(RECORDED INFORMATION begins)
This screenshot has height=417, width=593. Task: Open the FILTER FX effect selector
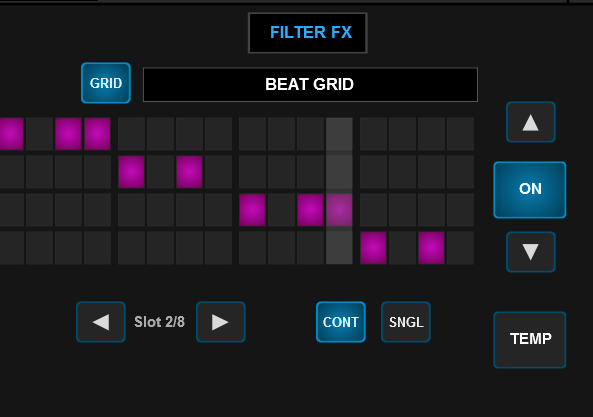[x=307, y=33]
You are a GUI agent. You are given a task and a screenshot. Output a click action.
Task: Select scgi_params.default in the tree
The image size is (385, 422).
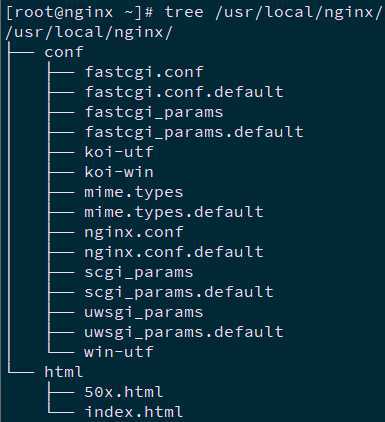179,292
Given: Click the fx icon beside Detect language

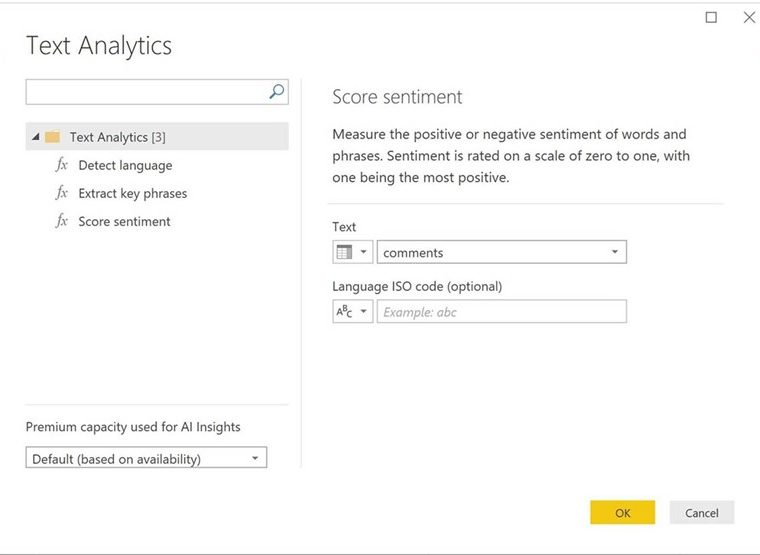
(RECORDED INFORMATION ends)
## TASK TO COMPLETE
Copy out the entries verbatim, but skip every picture.

## RESPONSE AREA
This screenshot has height=417, width=593. Task: Open the FILTER FX effect selector
[x=307, y=33]
You are a GUI agent. You are given a task and a screenshot. Output a click action.
Task: Select scgi_params.default in the tree
The image size is (385, 422).
179,292
Given: Click the fx icon beside Detect language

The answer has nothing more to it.